Free work, tra lavoro libero e lavoro gratuito
Free work, tra lavoro libero e lavoro gratuito

La prospettiva da cui parte il progetto sono i cambiamenti e le trasformazioni della natura del lavoro. Ci riferiamo all’emergenza di forme di lavoro flessibile e a nuove modalità di valorizzare l’attività produttiva. Queste trasformazioni si ripercuotono certo sul benessere degli individui ma anche sull’intero sistema della sicurezza sociale. La prospettiva individuale come quella delle tutele sociali costituiscono altrettanti punti di leva per studiare i mutamenti strutturali di natura sociale, economica, culturale e comportamentale. Il lavoro gratuito o poco remunerato è l’ultimo stadio di questa evoluzione. Negli ultimi due decenni essa ha conosciuto un’accelerazione sotto l’incalzare della globalizzazione e delle nuove forme di organizzazione aziendale.

Con questa ricerca si intende analizzare il fenomeno del lavoro gratuito nelle sue più diverse accezioni e declinazioni.

Recentemente, anche i media hanno dato spazio a questo tema. Ad esempio, si è parlato di prestazioni lavorative svolte nel quadro di un contratto di tipo salariale, prestazioni che però non vengono remunerate. Il datore di lavoro aumenta l’orario di lavoro oltrepassando il monte ore definito contrattualmente.

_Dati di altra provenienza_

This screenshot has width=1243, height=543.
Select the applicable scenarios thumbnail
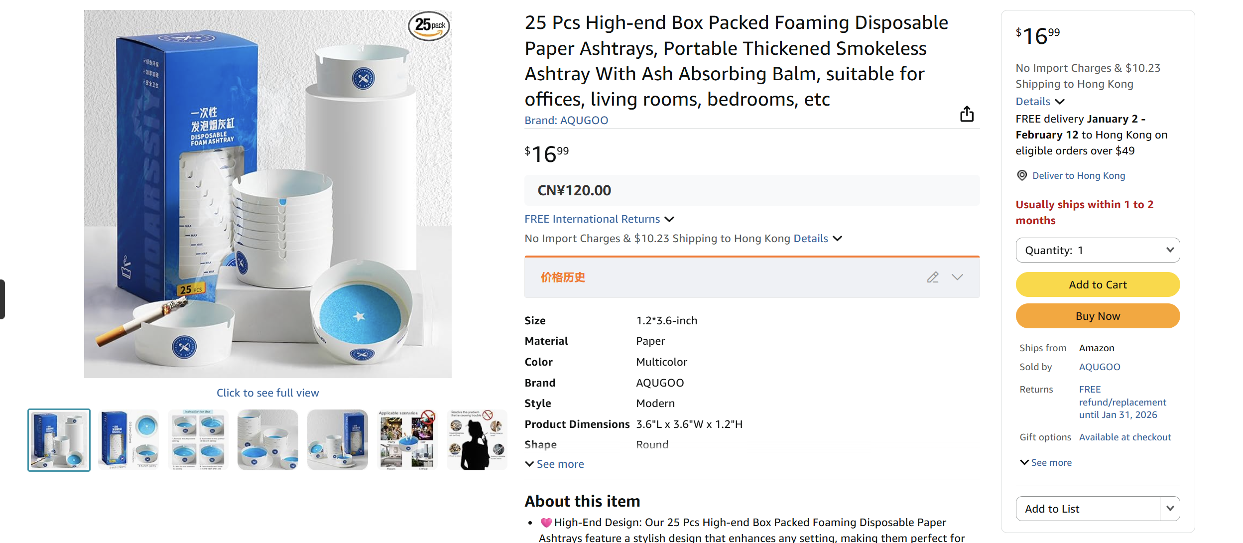(407, 439)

Al dipendente viene chiesto, quale contributo al mantenimento della competitività dell’azienda, di lavorare più ore senza che ciò comporti un aumento salariale. Nel lavoro contrattualizzato fa breccia dunque una forma di lavoro gratuito coatto.

L’altra forma apparentemente sempre più diffusa è lo stage che si sta affermando come una modalità ricorrente con cui vengono impiegati in particolare i neolaureati.
Grandi imprese ma anche organizzazioni internazionali offrono loro la possibilità di acquisire esperienze e competenze. La contropartita del lavoro fornito da questi giovani non è un salario, ma al massimo un contribuito simbolico, mentre in altri casi l’assenza di retribuzione figura esplicitamente tra le condizioni contrattuali.

Si lavora gratuitamente in cambio di una promessa o di un’illusione: l’assunzione in un futuro più o meno lontano oppure l’opportunità di poter esibire nel curriculum un’esperienza lavorativa per migliorare la propria impiegabilità.